← Back to context

Comment by antonvs

2 days ago

Subroutine calls are for the weak :)

There's some more detail here: https://ed-thelen.org/comp-hist/CRAY-1-HardRefMan/CRAY-1-HRM...

The following quote gives some sense of how "manual" this was:

> "On execution of the return jump instruction (007), register Boo is set to the next instruction parcel address (P) and a branch to an address specified by ijkm occurs. Upon receiving control, the called routine will conventionally save (Boo) so that the Boo register will be free for the called routine to initiate return jumps of its own. When a called routine wishes to return to its caller, it restores the saved address and executes a 005 instruction. This instruction, which is a branch to (Bjk), causes the address saved in Bjk to be entered into P as the address of the next instruction parcel to be executed."

Details were up to the compiler that produced the machine code.

Essentially, the B00 register is a Top Of (Return) Stack or TOS register. It’s great for leaf routines.

You have to push it to your preferred stack before the next operation. You do the cycle-counting to decide if it’s a good ISA for your implementation, or not.

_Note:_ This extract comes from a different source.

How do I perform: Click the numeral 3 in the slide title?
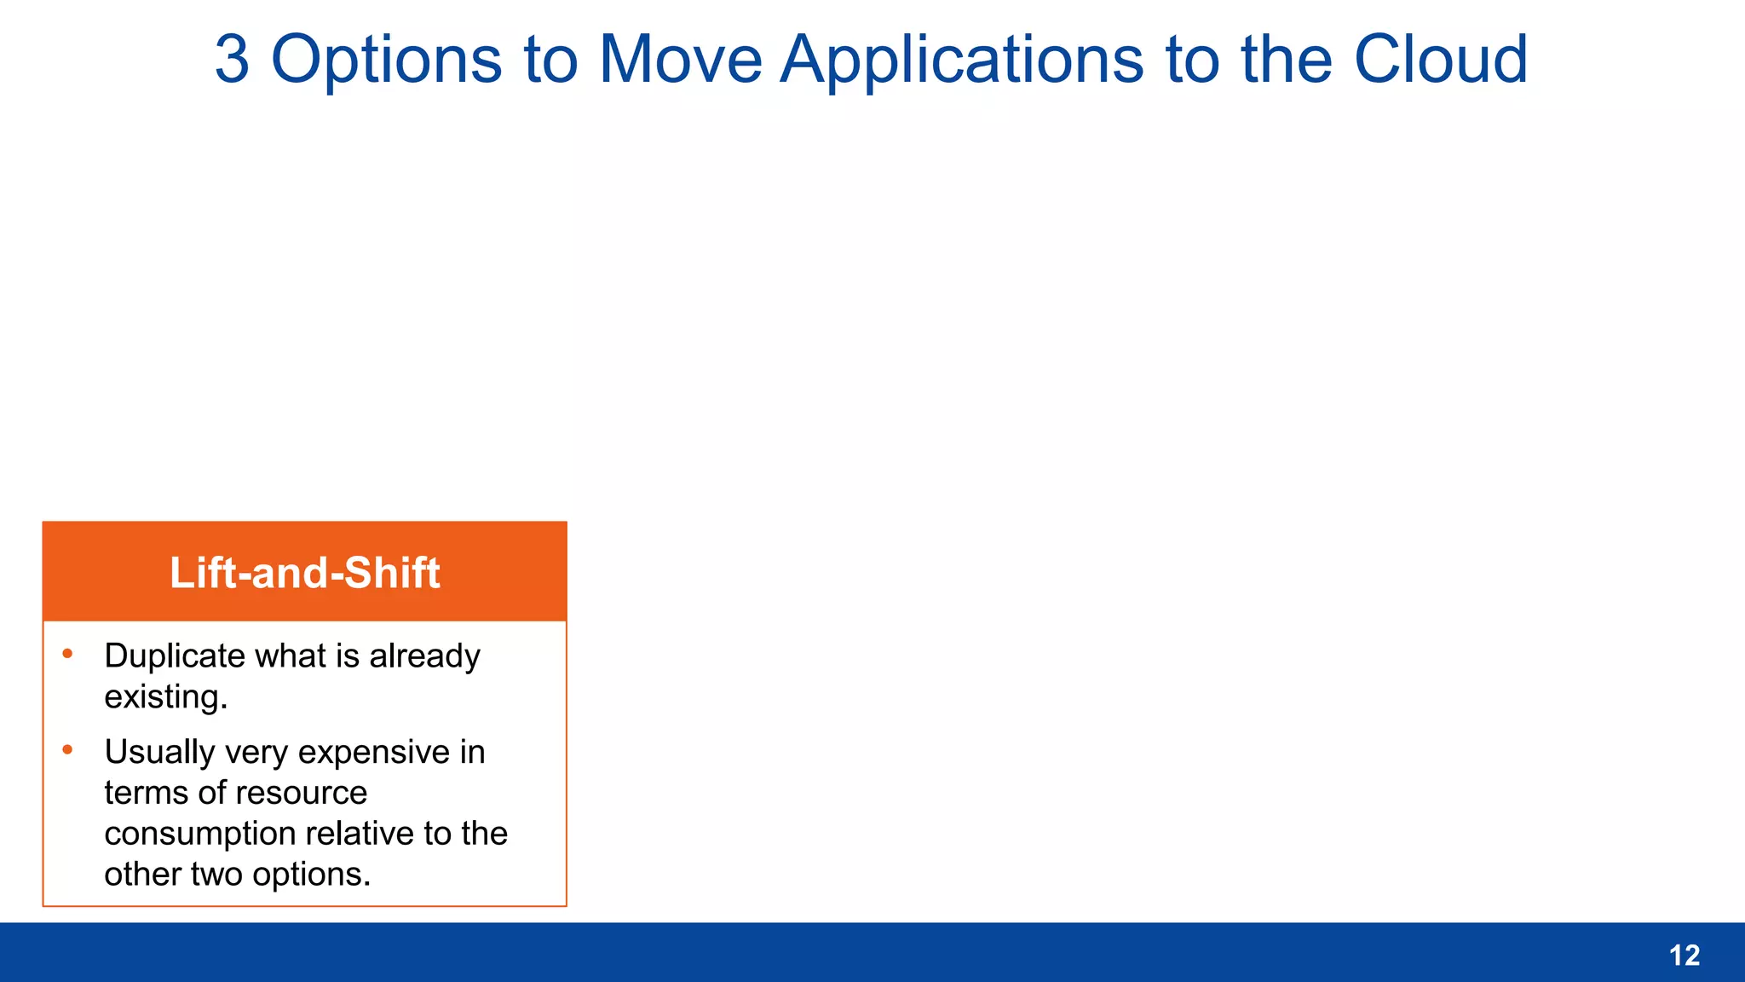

Obviously, ISAs with a JSR that pushes to stack are always using an extra ALU cycle for the SP math, then a memory write.

Doing it with a (maybe costless) register transfer followed by (only sometimes) a stack PUSH can work out to the same number of cycles.

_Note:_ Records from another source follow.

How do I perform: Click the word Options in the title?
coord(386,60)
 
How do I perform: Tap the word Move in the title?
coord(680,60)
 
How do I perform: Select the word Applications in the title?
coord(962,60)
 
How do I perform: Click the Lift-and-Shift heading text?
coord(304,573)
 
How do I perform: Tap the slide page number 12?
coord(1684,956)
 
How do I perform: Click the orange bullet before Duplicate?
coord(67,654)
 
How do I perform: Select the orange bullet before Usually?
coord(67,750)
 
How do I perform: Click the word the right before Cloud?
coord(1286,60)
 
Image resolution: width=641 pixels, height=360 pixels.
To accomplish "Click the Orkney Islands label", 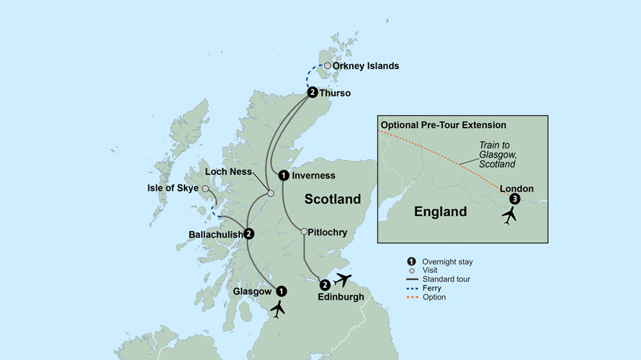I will pyautogui.click(x=365, y=66).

With improvements in memory speed or CPU speed, that decision can flip.

Consider that in this era, your ALU also had the job of incrementing the PC during an idle pipeline stage (maybe the instruction decode). Doing a SP increment for a PUSH might compete with that, so separating the two might make the pipeline more uniform. I don’t know any of the Cray ISAs so this is just a guess.